Material shown:
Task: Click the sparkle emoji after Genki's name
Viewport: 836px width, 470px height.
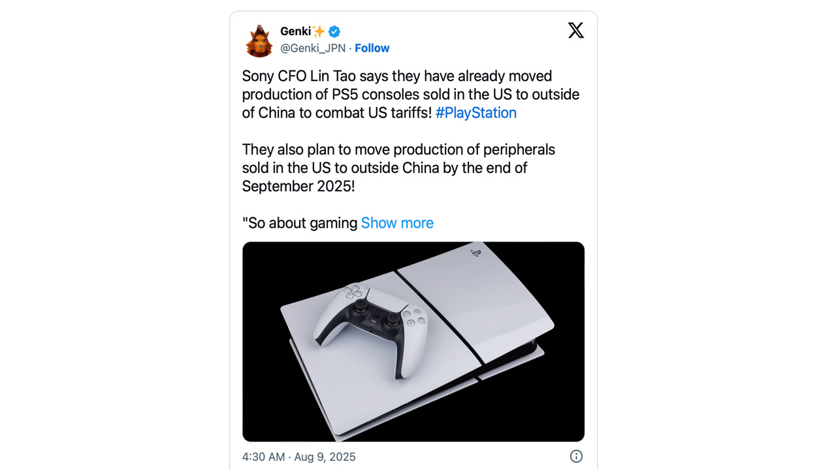Action: [x=319, y=31]
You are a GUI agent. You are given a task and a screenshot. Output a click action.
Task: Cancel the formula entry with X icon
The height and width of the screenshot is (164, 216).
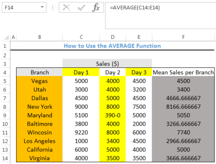tap(66, 7)
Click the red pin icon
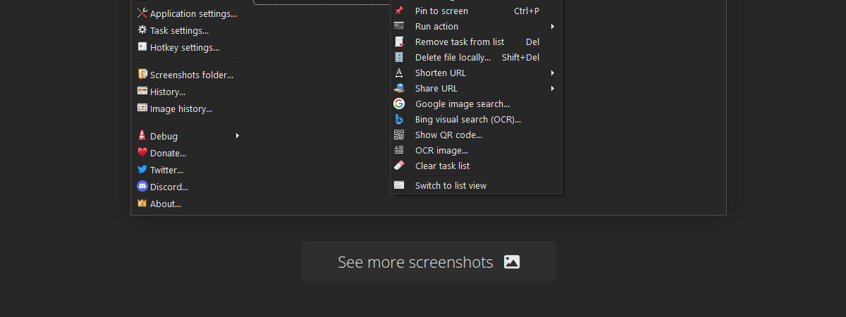The image size is (846, 317). pyautogui.click(x=399, y=11)
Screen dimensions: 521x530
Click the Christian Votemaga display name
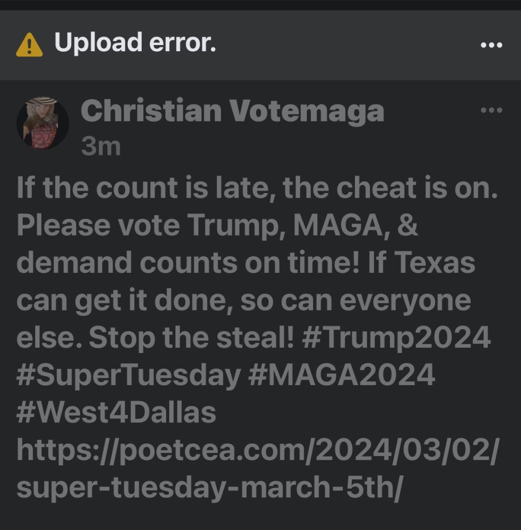[x=232, y=111]
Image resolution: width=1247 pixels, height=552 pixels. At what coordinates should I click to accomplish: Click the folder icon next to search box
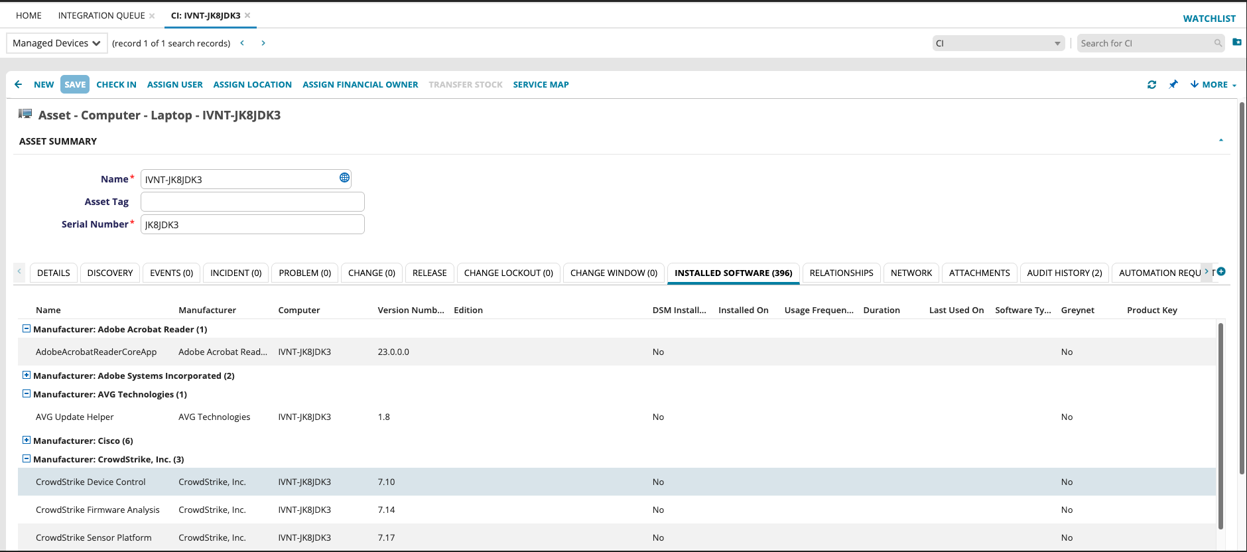[x=1236, y=42]
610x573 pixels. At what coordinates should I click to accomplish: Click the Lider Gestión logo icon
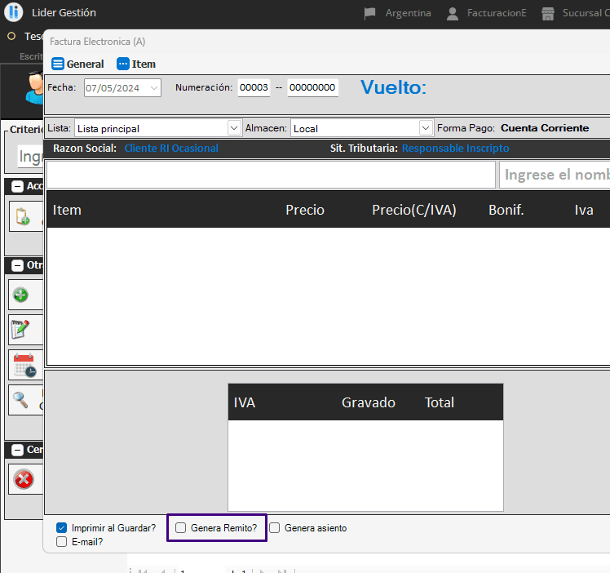(14, 13)
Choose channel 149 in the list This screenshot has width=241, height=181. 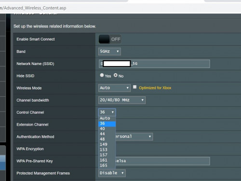click(x=107, y=144)
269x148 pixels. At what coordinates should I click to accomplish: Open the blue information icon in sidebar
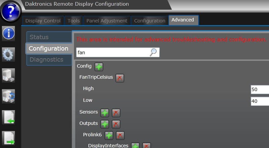click(9, 33)
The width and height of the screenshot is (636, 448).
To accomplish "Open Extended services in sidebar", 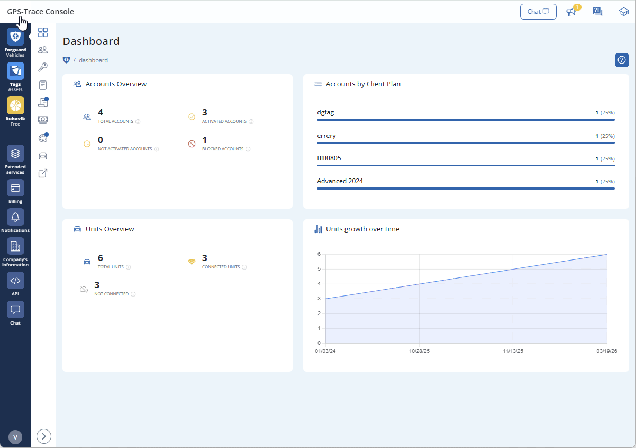I will pos(15,154).

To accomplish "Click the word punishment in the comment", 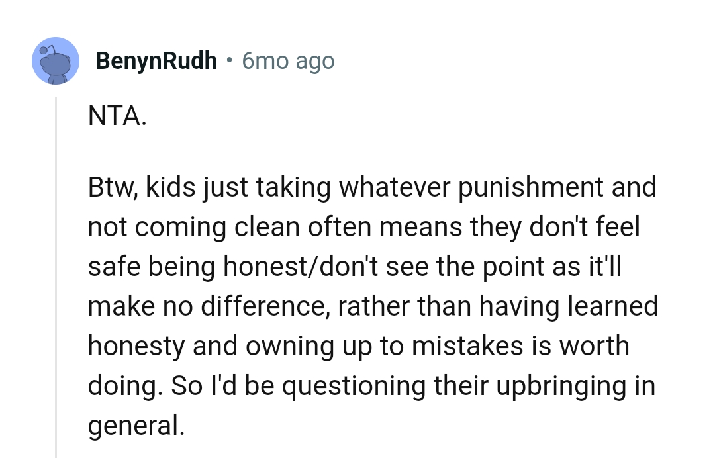I will point(530,186).

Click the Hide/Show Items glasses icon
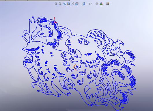pos(90,4)
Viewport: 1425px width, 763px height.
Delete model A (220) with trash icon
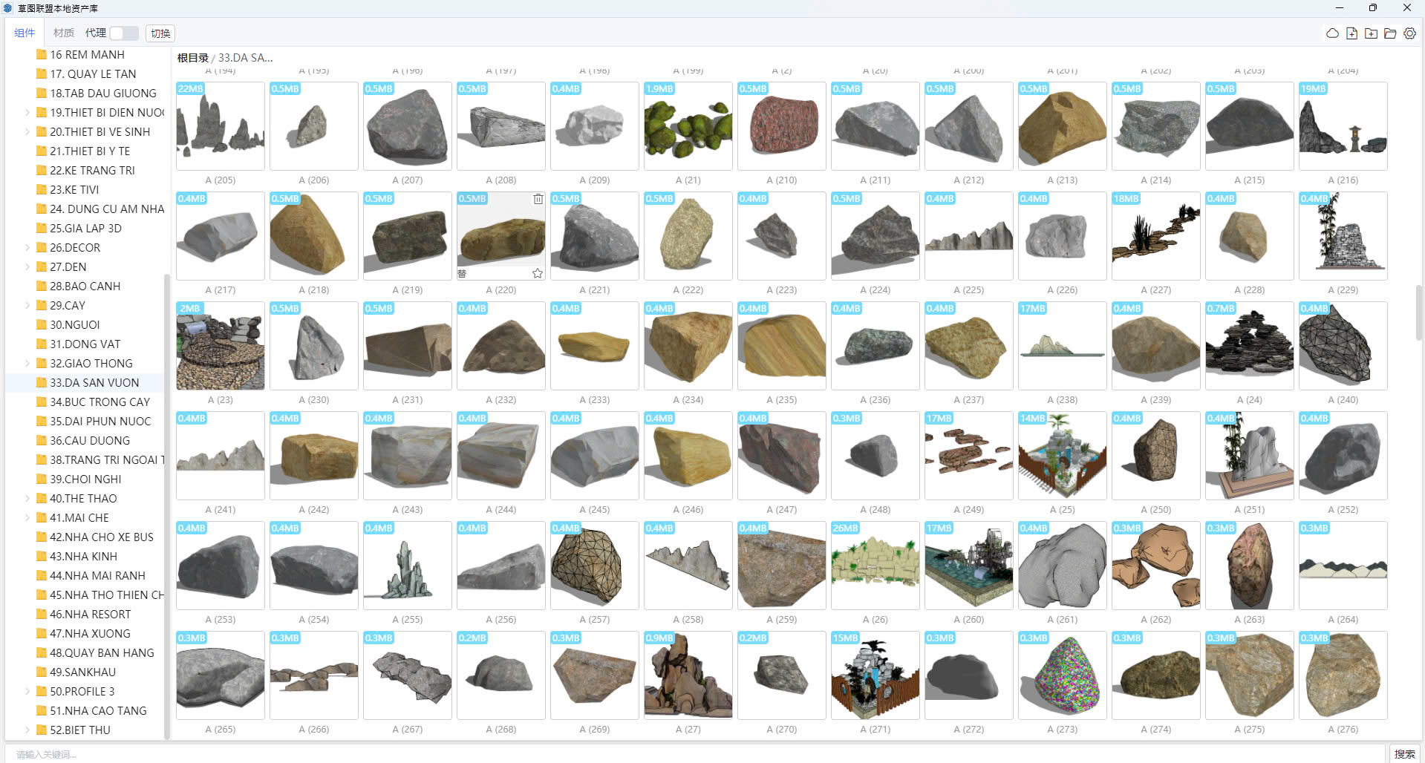coord(538,199)
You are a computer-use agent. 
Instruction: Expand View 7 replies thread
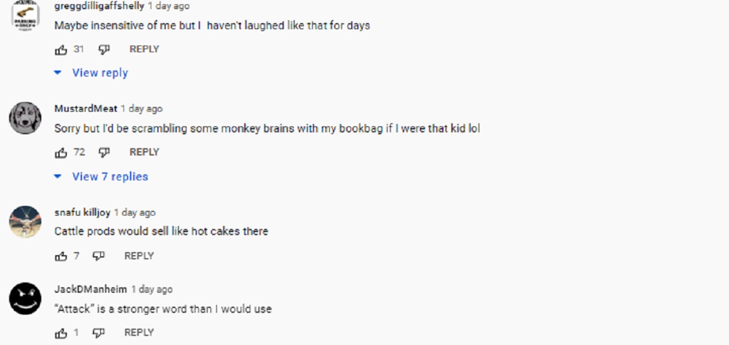pos(109,177)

Directions for this task: The lines above that hold the word "agent" should be found and copied out.

Your solution:
You are a GUI agent. You are given a task and a screenshot. Output a click action.
You are a computer-use agent. 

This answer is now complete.